The Labor government has dramatically overhauled the so-called “super profits” tax in a compromise that will see the country’s most valuable exports, coal and iron ore, along with gas and oil projects, subject to the levy.
“There will be a negotiated profit-based tax regime, but there will be no resources super profits tax,” Gillard said after days of intense talks with major miners BHP Billiton, Rio Tinto and Xstrata.
CHANGES
The tax rate for coal and iron ore profits is to be reduced to 30 percent, from 40 percent, and the rate at which the tax will kick in is to be lifted from about 5 percent to about 12 percent.
Land-based oil and coal seam gas will be drawn into the Petroleum Resource Rent Tax regime, which already applies to offshore oil and gas resources, and taxed at 40 percent.
Gillard said the iron ore and coal tax, renamed the Minerals Resource Rent Tax, was a significant breakthrough agreement that would ensure all Australians would receive their fair share of the country’s mineral resources.
“This will deliver better returns on resources that all Australians own and that can only be dug up once,” she said. “It moves our mining industry forward with certainty.
“We’ve been stuck on this question as a nation for too long, today we are moving forward together,” she said.
Major miners said they were encouraged by the deal struck late on Thursday after Gillard took on the issue as her first priority following a lightning party coup last week in which she ousted her predecessor, Kevin Rudd.
Rudd had refused to negotiate on the 40 percent rate of the tax or at what point it would kick in and the issue had embroiled his government in a damaging war of words with the wealthy and influential mining sector.

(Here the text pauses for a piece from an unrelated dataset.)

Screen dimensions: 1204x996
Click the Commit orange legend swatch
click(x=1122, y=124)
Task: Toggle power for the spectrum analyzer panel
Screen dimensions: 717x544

The mining tax helped prompt the center-left Labor Party last week to dump Rudd, who was falling dramatically in opinion polls, in favor of Gillard, formerly his deputy.
WELCOME NEWS
The development was largely welcomed by the industry, with the Minerals Council of Australia describing it as a “positive outcome” for the country.
BHP Billiton, Rio Tinto and Xstrata — which announced it would resume a copper project suspended in the wake of the tax — said the development was encouraging, while stocks in major resources firms rose in early trade.

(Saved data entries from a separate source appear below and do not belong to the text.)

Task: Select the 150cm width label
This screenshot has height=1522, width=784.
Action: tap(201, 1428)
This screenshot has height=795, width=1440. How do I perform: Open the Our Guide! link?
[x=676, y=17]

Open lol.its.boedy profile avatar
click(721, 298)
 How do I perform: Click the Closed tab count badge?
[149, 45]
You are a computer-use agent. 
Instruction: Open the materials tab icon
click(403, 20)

The agreement means the government will lose about A$1.5 billion (US$1.3 billion) in revenue in the first few years and only be able to fund a 1 percent cut in company tax rather than a hoped-for 2 percent.
The government wants to introduce the tax from July 2012, but it must still be passed by the parliament, where it will face stiff opposition from the Liberal-National coalition, which has vowed to oppose or rescind it.